Just Highs No Lows (12 Years Of Persistence)
posted on 11/2009 By:
NOTE: because this is a "best of" release, the songwriting portion of the score is representative of the album's "essentialness," for lack of a better term, and is not intended to be a reflection of Brainstorm's ability to craft a catchy tune...which they are more than capable of doing.
Brainstorm have been producing quality European power metal for the better part of the last 12-years, and I love 'em for it. But a double-disc "best of" collection that essentially skips their first two records and still manages to clock in at over 2-1/2 hours long? Who the hell's at the helm of this ship, Steven King?

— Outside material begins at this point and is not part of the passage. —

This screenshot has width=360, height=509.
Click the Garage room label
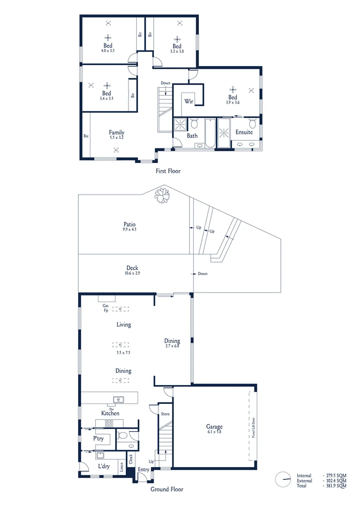[214, 427]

To be perfectly honest, I'm not a very big fan of "best of" releases to begin with. I can understand their value when initially investigating a band with an enormous discography, but for the most part they seem little more than an "easy out" for both label and band when there's one more in the chamber in terms of having to fulfill a record contract. That's precisely what came to mind when this particular album hit the MetalReview doorstep. I was initially excited about the prospect of getting the band's new release, but instead stood bewildered with this weighty tome staring up at me like an abandoned baby tucked into a basket ("What the hell am I supposed to do with this??").

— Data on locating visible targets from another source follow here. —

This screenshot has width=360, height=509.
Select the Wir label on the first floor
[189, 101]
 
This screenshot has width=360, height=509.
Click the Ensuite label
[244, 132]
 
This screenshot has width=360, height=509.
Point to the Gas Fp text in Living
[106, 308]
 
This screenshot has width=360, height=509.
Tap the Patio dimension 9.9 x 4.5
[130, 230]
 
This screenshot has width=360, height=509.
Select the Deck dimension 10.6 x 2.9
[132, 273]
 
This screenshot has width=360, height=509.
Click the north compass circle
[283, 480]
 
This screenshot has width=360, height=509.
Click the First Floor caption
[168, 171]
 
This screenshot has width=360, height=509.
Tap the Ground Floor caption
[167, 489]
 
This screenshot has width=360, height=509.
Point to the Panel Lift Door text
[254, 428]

So, what's the reasoning behind 32-tracks of looking back on Brainstorm's Metal Blade years? The band's 5-record contract ended with 2008's Downburst, so I'm guessing this is just Metal Blade's final attempt to ride the Brainstorm train as their fans begin to digest their AFM Records debut, Memorial Roots. Or perhaps it's mostly intended to hit power metallers' collective letters to Santa? Regardless of the reason, Just Highs No Lows (12-years of Persistence) is an excessive release that, despite its epic length, still manages to make some glaring omissions.
The first ten tracks (!) are devoted to the band's most recent two records, including three ballads: "End In Sorrow" (groan), "Heavenly" (groanier) and "All Those Words" (groaniest). Mind-boggling, considering they eclipsed kickass Liquid Monster selections such as "Lifeline" and "Invisible Enemy". 2003's Soul Temptation gets the heaviest nod of the first disc with six tracks represented -- a mildly more understandable move considering this album best represents the balance between the band's more aggressive, Iced Earth-styled power metal of the early days and the more melodic, infectious blueprint used today. Still, six songs is a stretch, and I can't help but wonder why a true headbanger like "To the Head" was omitted.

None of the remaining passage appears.